Er hatte dem unglücklichen Familienvater neben sich das Gesicht, zugekehrt, und ein inniges Bedauern malte sich, auf seinen Zügen, als dieser nun sagte: »Und wenn ich aus dem Gefängniß entlassen werde, so habe ich nichts mehr, gar nichts, um den Hunger meiner armen Kinder zu stillen.« Worauf er in Vorempfindung der schrecklichen Stunden, die seiner alsdann harrten, vollständig zusammen knickte.

Der lange Schreiber griff in seine Tasche, holte seine kleine Börse hervor und nahm einige Geldstücke, die er mit einer fast schüchternen Bewegung seinem Nachbar in die Hand drückte. Anfänglich war es, als zucke derselbe bei dieser Berührung zurück, doch faßte er gleich mit seinen beiden Händen die Linke des Spaniers, in welcher sich das Geld befand, drückte sie innig zwischen seinen baumwollenen Handschuhen und ließ zu gleicher Zeit die Silberstücke mit einer außerordentlichen Geschwindigkeit in seine Finger gleiten.

»Dank, edler Mann!« sagte er mit solchem Uebermaß von Rührung, daß seine Worte wie ein leises Schluchzen erschienen. »Dank Ihnen, Sie haben sieben Wesen glücklich gemacht!«

Er wollte noch mehr hinzusetzen, doch wehrte ihm der lange Mann mit der Hand, worauf Jener, achtend das großmüthige Gefühl des Gebers, der sogar den Dank verschmähte, leise etwas auf die Seite rückte.

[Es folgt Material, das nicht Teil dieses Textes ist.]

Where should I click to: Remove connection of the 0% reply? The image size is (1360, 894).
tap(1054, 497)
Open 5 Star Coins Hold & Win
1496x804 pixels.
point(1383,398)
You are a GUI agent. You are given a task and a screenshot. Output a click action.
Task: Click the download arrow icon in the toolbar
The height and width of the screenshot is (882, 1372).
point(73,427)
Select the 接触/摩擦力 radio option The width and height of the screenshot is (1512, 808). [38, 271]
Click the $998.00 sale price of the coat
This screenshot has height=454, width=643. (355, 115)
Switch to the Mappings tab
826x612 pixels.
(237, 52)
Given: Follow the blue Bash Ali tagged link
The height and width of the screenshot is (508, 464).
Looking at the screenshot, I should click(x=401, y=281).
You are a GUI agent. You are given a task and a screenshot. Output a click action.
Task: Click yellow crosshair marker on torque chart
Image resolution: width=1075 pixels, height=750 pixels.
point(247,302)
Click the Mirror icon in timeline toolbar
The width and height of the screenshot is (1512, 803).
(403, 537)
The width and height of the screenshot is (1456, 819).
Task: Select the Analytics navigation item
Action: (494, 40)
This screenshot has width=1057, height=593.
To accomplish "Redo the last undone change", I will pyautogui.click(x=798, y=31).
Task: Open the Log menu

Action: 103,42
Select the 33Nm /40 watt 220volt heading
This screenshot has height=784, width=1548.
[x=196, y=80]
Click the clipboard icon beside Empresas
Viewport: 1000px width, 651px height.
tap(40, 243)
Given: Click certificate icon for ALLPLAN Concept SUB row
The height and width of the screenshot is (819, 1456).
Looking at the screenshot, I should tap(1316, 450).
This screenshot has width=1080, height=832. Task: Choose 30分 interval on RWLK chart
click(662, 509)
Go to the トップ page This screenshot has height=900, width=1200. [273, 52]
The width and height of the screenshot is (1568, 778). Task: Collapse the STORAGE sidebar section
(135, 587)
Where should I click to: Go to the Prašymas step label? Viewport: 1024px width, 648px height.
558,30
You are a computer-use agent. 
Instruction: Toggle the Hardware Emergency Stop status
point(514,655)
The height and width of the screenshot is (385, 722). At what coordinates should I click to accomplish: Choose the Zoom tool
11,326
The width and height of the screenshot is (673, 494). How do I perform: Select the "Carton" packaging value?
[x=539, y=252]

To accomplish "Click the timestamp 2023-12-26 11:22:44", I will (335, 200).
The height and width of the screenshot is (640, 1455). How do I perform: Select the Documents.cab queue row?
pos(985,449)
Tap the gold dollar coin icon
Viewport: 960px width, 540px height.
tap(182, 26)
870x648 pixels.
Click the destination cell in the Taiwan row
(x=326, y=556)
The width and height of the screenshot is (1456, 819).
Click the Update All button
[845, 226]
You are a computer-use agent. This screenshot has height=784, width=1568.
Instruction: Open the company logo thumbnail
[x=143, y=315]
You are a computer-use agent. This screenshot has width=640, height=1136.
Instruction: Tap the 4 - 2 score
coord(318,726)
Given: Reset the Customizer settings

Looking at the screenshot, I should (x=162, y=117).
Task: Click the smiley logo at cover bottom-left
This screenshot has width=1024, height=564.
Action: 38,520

Der Spanier fühlte sein Herz erhoben, daß es ihm möglich gewesen, an dem heutigen verhängnißvollen Abend etwas Gutes zu thun, und dieses Bewußtsein machte ihm die harte Pritsche weich. Nachdem er noch dem kleinen Kellner einigen Trost gespendet, legte er seinen biegsamen Hut unter den Kopf, band sein Schnupftuch um die Stirn, deckte sich mit dem Mantel und seinem Bewußtsein zu, und bald verkündeten regelmäßige lange und tiefe Athemzüge, daß er sanft entschlafen war.